**Written tasks:**
1 – Could you extract the passage on true crime history starting with "Before podcasts like" and going on through "Street, Sweeney Todd.", word for word?
2 – Which podcasts and documentaries does the true crime history passage name?

**Page excerpt:**
__________

Before podcasts like Serial or My Favorite Murder and documentaries like The Jinx and Making a Murderer skyrocketed in popularity, the telling of true crime stories “was long in the province of newspapers and magazines, [and] began making its way into books in the early decades of the 20th century” (CrimeReads, 2021). In 19th century Britain, single-sheet publications reporting detailed accounts of public executions and shocking crimes, known simply as “broadsides”, were distributed in the streets. The incredibly popular “penny dreadfuls” started appearing in Britain in the 1830s as more people learned to read. They were drawn to the dramatic stories and ghastly illustrations of Gothic adventure, true crime, and urban legends, which introduced readers to the demon barber of Fleet Street, Sweeney Todd.

Broadside & The String of Pearls from the British Library

Truman Capote’s In Cold Blood, published in 1966, marked the introduction of the contemporary true crime story. While Capote could have easily explored hundreds of other violent acts, the depth and scope in which he portrayed the brutal murders of the Clutter family in Holcomb, Kansas were eclipsed only by his literary mastery of the real-life events.

__________

**Given entries:**
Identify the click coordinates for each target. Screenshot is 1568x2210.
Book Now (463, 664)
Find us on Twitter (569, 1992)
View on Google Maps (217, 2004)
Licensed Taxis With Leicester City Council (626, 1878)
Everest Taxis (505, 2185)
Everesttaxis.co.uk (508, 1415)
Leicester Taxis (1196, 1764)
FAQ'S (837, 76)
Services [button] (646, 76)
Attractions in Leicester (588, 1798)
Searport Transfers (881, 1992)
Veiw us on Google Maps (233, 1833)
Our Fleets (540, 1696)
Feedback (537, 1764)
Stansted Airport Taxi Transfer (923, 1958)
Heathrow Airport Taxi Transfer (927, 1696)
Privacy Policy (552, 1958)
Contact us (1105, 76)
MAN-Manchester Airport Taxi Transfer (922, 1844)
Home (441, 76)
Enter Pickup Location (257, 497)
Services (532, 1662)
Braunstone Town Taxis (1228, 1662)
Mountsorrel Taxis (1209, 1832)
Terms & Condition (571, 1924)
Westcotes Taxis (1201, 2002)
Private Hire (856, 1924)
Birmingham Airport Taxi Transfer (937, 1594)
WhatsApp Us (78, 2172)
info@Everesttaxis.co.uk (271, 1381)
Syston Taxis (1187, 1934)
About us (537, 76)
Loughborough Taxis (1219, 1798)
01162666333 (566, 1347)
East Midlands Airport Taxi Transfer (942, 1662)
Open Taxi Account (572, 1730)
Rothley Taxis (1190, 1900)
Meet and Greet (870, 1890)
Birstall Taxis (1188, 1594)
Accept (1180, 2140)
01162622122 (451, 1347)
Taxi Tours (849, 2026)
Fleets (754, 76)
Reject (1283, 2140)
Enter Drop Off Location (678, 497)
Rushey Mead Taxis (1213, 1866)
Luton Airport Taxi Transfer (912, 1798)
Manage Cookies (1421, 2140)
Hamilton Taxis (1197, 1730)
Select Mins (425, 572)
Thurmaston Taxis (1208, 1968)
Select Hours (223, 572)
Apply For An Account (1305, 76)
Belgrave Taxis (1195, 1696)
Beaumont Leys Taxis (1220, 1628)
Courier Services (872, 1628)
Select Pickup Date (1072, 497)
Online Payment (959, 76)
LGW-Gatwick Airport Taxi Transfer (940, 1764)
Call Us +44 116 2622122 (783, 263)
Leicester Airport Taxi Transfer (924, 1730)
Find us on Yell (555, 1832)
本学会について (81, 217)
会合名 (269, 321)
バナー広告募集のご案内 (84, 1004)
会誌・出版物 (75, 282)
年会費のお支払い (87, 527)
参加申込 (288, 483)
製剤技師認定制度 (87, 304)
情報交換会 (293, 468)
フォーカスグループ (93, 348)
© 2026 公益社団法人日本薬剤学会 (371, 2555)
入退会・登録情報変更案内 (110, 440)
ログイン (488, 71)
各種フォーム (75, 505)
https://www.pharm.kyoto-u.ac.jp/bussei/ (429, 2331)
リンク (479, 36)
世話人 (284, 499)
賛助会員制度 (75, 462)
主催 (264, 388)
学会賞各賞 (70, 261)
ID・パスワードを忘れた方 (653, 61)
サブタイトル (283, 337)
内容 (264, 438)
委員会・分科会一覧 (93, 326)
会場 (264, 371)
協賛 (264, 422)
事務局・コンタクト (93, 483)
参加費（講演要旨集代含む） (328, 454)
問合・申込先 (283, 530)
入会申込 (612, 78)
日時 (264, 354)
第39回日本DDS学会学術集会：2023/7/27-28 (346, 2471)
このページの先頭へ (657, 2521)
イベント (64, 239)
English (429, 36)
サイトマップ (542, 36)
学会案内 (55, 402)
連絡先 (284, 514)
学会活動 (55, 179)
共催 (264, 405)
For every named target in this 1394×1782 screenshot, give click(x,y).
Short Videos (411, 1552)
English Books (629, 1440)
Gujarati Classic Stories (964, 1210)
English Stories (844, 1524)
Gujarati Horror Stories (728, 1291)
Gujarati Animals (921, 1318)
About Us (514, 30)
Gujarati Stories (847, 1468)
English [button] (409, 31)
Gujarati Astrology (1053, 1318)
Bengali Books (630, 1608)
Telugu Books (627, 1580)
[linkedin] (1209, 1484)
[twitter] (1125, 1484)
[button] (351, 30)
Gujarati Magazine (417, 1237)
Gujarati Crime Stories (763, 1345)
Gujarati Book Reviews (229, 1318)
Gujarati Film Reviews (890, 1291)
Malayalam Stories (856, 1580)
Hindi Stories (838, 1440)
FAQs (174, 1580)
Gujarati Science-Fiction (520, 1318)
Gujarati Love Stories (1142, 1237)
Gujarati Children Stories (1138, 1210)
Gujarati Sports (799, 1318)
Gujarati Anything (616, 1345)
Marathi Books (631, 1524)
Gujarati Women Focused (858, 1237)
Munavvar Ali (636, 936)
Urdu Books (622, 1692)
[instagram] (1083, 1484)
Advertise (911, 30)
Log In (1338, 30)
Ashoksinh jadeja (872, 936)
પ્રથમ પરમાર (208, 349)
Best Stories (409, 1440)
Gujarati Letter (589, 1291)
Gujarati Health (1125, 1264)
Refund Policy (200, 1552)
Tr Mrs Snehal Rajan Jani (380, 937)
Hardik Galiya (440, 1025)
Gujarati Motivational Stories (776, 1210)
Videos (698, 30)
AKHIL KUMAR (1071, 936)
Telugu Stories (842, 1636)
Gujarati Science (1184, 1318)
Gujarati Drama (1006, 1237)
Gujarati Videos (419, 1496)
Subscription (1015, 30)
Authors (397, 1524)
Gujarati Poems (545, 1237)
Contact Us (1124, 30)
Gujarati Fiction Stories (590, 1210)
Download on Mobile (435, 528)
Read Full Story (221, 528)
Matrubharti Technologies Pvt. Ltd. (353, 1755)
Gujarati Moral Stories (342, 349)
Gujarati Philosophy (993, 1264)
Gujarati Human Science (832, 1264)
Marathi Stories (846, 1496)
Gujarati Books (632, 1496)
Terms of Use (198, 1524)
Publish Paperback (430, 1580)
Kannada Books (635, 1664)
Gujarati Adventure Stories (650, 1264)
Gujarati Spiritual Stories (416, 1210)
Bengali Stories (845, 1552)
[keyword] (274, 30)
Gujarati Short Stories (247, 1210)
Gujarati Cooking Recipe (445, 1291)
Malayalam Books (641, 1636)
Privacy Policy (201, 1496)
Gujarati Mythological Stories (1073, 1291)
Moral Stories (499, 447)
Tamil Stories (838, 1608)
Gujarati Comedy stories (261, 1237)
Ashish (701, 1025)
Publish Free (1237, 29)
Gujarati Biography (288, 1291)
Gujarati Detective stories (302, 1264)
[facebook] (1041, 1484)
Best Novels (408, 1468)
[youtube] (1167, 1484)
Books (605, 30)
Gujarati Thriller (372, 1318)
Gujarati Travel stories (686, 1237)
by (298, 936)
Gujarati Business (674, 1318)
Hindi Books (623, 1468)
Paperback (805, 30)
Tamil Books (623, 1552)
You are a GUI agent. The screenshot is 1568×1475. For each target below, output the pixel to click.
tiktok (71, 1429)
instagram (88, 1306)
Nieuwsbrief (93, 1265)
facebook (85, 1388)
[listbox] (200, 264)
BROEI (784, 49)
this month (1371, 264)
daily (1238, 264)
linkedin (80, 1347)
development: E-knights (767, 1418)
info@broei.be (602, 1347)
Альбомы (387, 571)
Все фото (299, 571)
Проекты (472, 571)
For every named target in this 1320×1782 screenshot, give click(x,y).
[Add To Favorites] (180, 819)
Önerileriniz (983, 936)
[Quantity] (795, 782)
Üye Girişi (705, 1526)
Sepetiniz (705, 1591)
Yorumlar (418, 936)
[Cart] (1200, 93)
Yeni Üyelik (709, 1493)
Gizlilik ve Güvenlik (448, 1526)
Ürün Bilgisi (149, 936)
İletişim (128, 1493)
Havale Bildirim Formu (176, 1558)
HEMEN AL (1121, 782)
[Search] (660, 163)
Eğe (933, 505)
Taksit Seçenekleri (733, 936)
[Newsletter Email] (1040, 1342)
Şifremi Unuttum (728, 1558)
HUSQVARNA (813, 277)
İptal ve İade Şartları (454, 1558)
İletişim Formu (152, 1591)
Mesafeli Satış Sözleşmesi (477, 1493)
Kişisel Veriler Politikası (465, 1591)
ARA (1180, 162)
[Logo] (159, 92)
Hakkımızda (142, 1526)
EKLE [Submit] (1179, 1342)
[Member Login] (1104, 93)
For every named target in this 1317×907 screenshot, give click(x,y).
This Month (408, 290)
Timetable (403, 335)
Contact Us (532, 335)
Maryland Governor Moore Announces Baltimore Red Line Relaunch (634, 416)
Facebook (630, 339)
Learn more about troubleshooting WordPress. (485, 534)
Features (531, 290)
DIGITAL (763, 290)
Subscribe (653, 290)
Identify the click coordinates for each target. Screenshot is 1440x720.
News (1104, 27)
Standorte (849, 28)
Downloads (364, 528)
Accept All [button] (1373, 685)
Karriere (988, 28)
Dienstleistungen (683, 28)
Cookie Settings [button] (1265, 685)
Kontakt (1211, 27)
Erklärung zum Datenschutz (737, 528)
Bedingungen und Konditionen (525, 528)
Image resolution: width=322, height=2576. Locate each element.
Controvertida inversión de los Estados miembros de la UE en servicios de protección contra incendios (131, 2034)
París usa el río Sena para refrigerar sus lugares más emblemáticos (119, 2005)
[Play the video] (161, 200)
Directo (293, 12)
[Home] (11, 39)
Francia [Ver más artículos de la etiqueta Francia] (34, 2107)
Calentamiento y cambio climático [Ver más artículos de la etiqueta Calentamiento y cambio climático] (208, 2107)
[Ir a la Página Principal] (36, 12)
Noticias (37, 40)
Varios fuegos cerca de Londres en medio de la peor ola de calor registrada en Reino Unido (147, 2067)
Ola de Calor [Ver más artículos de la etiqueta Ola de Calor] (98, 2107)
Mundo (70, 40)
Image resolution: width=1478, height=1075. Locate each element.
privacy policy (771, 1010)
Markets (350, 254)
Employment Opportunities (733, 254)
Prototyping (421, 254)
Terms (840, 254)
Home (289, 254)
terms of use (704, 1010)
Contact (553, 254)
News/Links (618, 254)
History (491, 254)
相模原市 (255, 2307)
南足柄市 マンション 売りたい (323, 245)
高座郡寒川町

__________

**Exercise solutions:**
1 –
Before podcasts like Serial or My Favorite Murder and documentaries like The Jinx and Making a Murderer skyrocketed in popularity, the telling of true crime stories “was long in the province of newspapers and magazines, [and] began making its way into books in the early decades of the 20th century” (CrimeReads, 2021). In 19th century Britain, single-sheet publications reporting detailed accounts of public executions and shocking crimes, known simply as “broadsides”, were distributed in the streets. The incredibly popular “penny dreadfuls” started appearing in Britain in the 1830s as more people learned to read. They were drawn to the dramatic stories and ghastly illustrations of Gothic adventure, true crime, and urban legends, which introduced readers to the demon barber of Fleet Street, Sweeney Todd.

2 –
- Serial
- My Favorite Murder
- The Jinx
- Making a Murderer